■ TEXT:
Scroll down the list of leading marksmen, below Demba Ba and Yakubu Ayegbeni. Continue past arguably the third-choice strikers at Manchester City and Tottenham respectively, go beyond Ivan Klasnic and Heidar Helguson and there he is: Luis Suarez.

Liverpool's top scorer can occupy a disproportionate amount of airtime and headlines for a man with five league goals. That comparatively meagre tally is, of course, far from the sole reason for Suarez's profile; famous and infamous, he has become a divisive figure, subject of defensive DVDs compiled by Kenny Dalglish and FA charges alike.

As a league drought ended - a first league goal in over two months bringing Liverpool's first win at Anfield in almost three - Suarez contrived to underline both his strengths and his failings. The Uruguayan is an incessant nuisance, a blur of speed, skill and spikiness. He is incapable of anonymity, a player who wages war on his opponents. But he is also curiously profligate.

Queens Park Rangers were tormented by Suarez long before they were defeated by him. Five first-half efforts were squandered before his winner. Suarez was the reason Liverpool won, and the reason 1-0 was a deceptive scoreline. It could have been a thrashing. He could have had a hatful. He is elusive, electric and excellent in everything but the most important issue: putting the ball in the back of the net.

There was a rarity value to his goal or, at least, the manner of it. "He scored with a header, which doesn't happen very often and played really well," said Dalglish. The element of novelty continued: one complaint is that Liverpool do not score enough goals from corners. This was the product of a poor one; it is almost a year since Sir Alex Ferguson declared Charlie Adam's corners were worth £10 million. The evidence from Anfield is rather different, but a poor delivery nonetheless brought a reward: headed straight back to Adam, his second cross was altogether better. Suarez had evaded his marker, Luke Young, and duly converted.

■ LISTED RECORDS:
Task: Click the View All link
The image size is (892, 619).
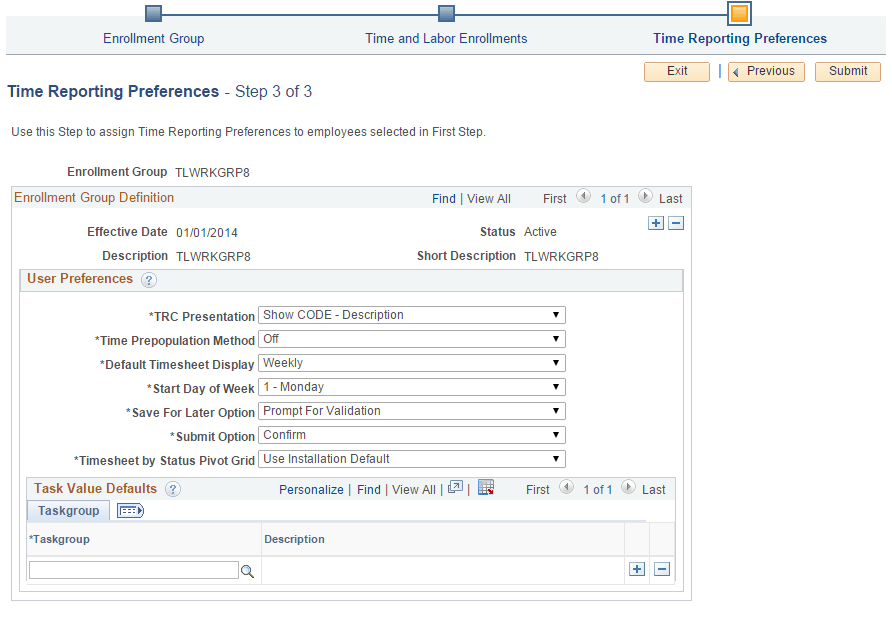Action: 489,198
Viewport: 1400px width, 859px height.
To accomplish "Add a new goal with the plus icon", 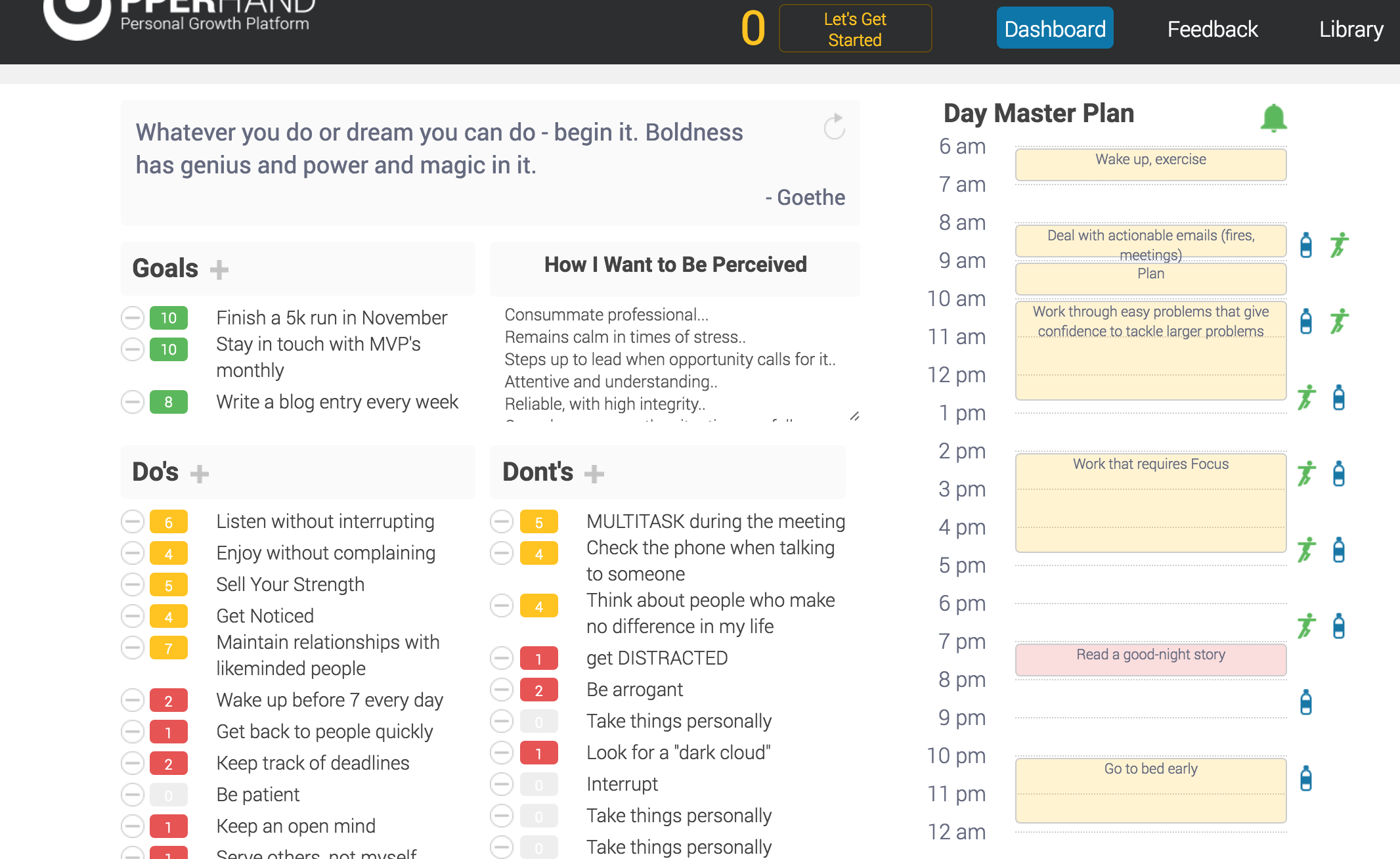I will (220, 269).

...

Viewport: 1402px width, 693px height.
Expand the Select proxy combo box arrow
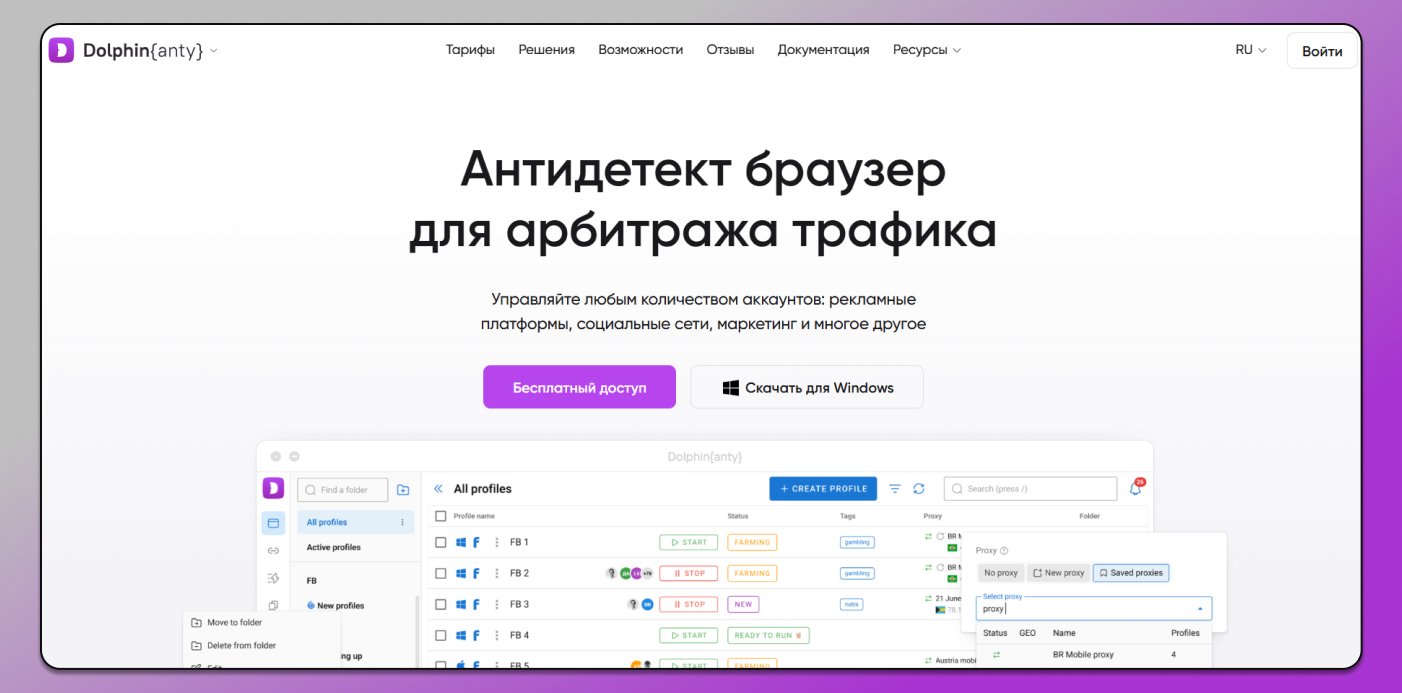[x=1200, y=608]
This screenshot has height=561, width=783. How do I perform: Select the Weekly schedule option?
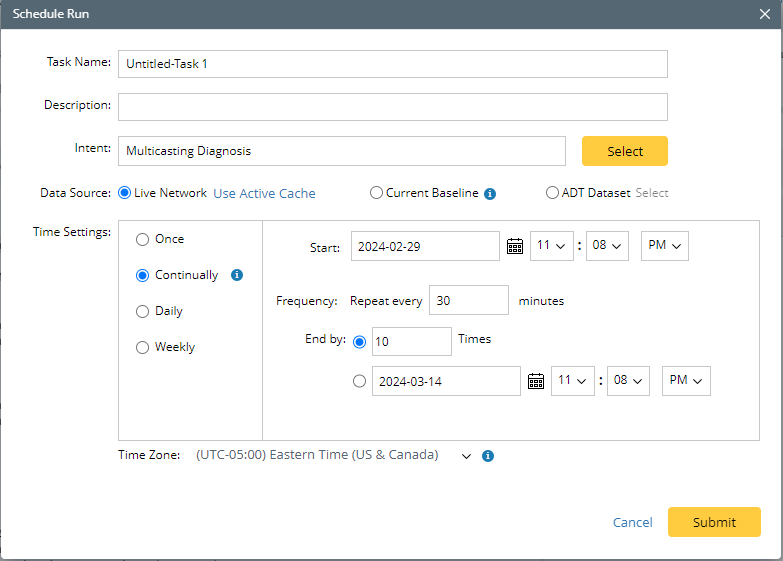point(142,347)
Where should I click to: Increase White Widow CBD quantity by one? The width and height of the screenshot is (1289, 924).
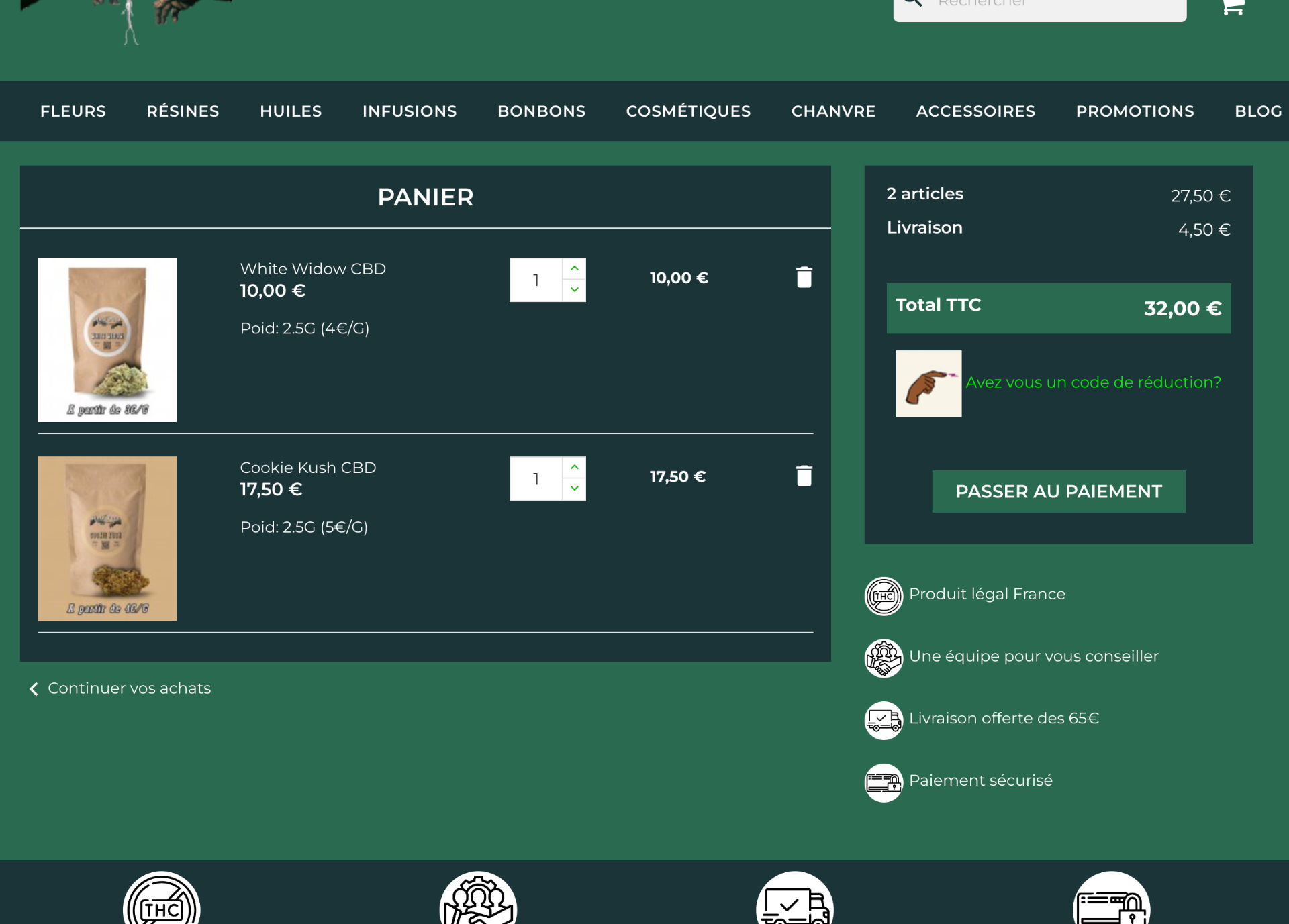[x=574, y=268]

==

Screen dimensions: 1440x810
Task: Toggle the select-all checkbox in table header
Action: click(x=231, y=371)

■ REQUIREMENT: Resume the match report on Luis Suarez after its final sentence. The material after the match report comes from a separate source.

■ TASK ANSWER:
"Luis Suarez was magnificent and it was appropriate the best player on the pitch scored," said Neil Warnock; as he concluded, Suarez was the man of the match simply because he was the dominant figure. Indeed, in an attempt to prevent him scoring a second, Shaun Wright-Phillips diverted Craig Bellamy's cross against his own bar.

With Radek Cerny producing a trio of terrific saves to deny Maxi Rodriguez, Liverpool were limited to one goal. It made for a heart-warming tale for the Rangers understudy - "I'm really pleased for him," said Warnock. "He's 37, a top professional and thought he'd never play another game in the Premier League" - and was a sign of the Argentine's influence when he is selected. He and Suarez seem on the same wavelength and the Uruguayan set up the Argentine twice in short succession. Indeed, Liverpool seemed liberated by the omission of Andy Carroll; lacking a focal point, a more fluent attack were faster.

One goal was in inadequate reflection of their efforts. "Maybe the goals tally was [less than we deserve], but one is enough when the others don't get an opportunity," added Dalglish and QPR, who did not trouble Pepe Reina, rarely threatened. Yet the consequence is that Liverpool have only mustered 18 league goals, fewer than relegation-threatened Blackburn and their second highest scorer is the ever useful own goals (£35 million cheaper than Carroll, as the inevitable witticism goes).

It is why some suggest a striker should be the priority in January. The reality is that Liverpool need to convert more chances; without Suarez, however, they would not create half as many.

MAN OF THE MATCH: Luis Suarez - Impossible to ignore when he is in this mood. Many strikers are on the margins of a game. He is right at its heart.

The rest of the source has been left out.